I have to say that the thought of languishing in a nursing home scares the you-know-what out of me.  Laying in a bed day after day, being at the mercy of low-paid care givers who may or may not truly care what they do and how they do it.  (Please don't misunderstand this; I've know some wonderful caregivers who truly love their work and care greatly for the people they take care of). So I've decided that the only person who can help me is me.  And the best way I can do that is to take care of this body I have now, and keep it well-functioning.  I'm not quite sure how I'll do that, other than trying to eat right and exercising, but I'm going to do my darnedest! 
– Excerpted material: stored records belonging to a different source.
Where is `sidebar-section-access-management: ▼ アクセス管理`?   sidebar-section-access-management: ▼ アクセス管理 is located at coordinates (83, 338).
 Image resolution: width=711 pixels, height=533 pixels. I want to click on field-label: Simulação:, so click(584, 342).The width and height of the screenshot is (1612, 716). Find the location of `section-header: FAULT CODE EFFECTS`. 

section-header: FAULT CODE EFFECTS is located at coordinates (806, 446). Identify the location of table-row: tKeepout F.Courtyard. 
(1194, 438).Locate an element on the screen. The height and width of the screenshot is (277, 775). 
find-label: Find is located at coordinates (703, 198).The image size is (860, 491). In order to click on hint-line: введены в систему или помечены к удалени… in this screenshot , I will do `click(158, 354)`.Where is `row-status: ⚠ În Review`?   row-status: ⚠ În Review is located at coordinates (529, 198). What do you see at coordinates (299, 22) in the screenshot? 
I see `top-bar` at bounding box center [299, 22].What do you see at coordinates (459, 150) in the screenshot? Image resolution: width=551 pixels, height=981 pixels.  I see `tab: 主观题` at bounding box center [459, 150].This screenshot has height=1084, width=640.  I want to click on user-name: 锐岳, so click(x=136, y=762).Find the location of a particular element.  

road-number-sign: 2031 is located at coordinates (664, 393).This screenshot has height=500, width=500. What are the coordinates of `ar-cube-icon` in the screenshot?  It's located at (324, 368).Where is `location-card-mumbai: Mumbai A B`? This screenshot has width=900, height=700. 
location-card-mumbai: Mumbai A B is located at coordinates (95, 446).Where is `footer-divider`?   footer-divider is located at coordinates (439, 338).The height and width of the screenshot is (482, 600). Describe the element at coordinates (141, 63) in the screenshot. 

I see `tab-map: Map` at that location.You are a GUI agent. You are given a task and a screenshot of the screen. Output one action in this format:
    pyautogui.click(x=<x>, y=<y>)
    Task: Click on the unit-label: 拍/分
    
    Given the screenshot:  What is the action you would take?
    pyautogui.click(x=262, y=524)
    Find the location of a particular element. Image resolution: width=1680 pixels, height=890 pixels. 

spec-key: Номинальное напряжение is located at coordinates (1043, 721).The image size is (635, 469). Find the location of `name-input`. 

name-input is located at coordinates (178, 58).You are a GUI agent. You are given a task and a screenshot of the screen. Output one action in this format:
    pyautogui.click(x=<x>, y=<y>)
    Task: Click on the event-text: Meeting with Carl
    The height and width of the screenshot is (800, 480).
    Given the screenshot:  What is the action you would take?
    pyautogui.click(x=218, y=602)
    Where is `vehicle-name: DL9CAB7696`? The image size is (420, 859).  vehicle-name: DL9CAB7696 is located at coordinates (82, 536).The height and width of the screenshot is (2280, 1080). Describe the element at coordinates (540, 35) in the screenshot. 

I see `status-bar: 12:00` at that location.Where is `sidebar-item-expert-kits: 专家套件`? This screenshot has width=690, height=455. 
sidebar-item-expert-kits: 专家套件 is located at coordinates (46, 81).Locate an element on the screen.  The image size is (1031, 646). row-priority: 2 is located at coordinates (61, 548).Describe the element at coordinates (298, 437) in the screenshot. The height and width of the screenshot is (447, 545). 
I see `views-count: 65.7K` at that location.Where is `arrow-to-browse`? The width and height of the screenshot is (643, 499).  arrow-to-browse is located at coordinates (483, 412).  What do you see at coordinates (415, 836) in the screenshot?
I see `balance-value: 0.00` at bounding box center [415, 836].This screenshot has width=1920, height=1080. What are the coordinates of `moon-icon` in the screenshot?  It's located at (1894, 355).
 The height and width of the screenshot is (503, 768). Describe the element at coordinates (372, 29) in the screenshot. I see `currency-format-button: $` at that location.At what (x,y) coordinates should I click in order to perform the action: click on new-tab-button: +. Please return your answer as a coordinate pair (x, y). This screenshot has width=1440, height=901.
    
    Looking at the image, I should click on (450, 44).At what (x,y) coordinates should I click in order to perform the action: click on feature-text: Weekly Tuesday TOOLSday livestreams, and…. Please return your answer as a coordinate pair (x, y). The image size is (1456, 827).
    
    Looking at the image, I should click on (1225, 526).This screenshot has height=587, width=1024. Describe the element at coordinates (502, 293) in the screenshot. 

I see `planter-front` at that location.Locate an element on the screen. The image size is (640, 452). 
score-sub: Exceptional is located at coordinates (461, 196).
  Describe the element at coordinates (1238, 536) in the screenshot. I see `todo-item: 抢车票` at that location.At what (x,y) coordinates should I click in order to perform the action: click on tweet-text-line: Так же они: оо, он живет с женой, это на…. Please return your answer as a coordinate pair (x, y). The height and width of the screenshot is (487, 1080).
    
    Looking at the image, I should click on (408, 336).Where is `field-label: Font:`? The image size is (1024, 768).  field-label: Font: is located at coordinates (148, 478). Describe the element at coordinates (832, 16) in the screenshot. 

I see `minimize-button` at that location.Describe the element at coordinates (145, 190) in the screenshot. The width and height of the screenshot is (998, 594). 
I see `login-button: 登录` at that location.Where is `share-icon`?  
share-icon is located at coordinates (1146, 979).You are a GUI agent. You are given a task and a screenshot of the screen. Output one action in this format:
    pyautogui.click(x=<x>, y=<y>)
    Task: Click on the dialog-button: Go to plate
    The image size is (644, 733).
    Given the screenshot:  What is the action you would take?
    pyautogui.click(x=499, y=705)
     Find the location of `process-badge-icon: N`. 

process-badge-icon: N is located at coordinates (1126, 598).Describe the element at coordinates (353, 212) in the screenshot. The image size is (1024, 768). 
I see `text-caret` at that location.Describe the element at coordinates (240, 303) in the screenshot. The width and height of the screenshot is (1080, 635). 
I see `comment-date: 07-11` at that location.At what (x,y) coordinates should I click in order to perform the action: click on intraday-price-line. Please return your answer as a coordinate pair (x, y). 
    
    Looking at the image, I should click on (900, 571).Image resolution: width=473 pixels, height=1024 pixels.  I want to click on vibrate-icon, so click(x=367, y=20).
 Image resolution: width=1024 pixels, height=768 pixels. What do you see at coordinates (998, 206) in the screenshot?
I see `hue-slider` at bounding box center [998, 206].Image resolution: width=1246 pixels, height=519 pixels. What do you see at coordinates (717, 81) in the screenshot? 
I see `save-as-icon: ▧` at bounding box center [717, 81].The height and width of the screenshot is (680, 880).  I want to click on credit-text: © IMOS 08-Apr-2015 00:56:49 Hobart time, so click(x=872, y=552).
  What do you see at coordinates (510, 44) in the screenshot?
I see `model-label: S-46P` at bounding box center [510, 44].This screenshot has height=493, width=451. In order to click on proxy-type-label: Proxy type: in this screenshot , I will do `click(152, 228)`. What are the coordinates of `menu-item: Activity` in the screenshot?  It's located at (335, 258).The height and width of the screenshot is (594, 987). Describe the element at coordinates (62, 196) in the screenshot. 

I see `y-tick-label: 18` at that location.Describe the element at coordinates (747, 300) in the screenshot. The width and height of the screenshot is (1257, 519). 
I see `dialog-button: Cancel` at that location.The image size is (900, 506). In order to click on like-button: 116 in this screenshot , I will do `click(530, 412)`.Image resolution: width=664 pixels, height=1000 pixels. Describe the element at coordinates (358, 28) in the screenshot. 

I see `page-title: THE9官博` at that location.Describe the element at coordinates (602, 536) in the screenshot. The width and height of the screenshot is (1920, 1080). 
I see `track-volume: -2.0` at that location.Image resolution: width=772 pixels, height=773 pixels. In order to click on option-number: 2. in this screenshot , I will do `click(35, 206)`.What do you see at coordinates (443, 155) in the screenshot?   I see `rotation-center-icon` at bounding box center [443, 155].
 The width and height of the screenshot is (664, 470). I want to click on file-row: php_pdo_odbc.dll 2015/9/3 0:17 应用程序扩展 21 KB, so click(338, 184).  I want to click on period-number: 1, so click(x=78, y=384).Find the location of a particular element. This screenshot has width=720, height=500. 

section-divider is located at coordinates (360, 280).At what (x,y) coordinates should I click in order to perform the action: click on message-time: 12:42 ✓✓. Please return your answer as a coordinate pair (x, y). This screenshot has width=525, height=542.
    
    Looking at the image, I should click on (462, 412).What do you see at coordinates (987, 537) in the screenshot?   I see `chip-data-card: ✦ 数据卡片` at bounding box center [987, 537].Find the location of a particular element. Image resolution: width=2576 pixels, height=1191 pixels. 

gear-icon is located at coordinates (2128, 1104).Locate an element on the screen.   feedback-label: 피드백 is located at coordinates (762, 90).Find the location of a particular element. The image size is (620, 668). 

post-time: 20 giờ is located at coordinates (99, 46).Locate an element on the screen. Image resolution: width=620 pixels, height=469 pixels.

The other piece of all of this, of course, is mental healh and well-being.  It can get very depressing when you can't do things for yourself.  I can see how and why dependent adults - many in nursing homes or assisted living facilities - get depressed.  Many are just waiting to live out their lives, waiting until death comes and claims them.  Many are in pain from various ailments, and are unable to do much about it, other than take medication and hope someone will come along at the right time to give them relief.  It's hard to keep your spirits up when you are lying in a bed day after day, waiting for death.  It's better when someone in that situation can engage in some sort of activitiy with other people, something that engages the mind and the body.  Much of this is attitude.  My father in law is 95, lives in an assisted living facility near us (so we see him at least weekly), and is in a wheel chair.  He has been a widower for 8 years.  He is sharp as a tack, and he never complains.  He just gets on with the daily task of living.  I admire that.  I admire that my parents are able to be on their own at their ages, and are able to ask for help when they need it, and accept it even if they don't ask.  I want to be one of those "old people" who people like to visit and be around.  I don't want to be one of the ones who complains and moans about every little ache and pain.  And most of all, I want to be able to take care of myself for as long as I can.
 

So I hereby resolve, in writing on the world wide web for any and all to read, to get healthy in 2009 and to stay that way as long as humanly possible!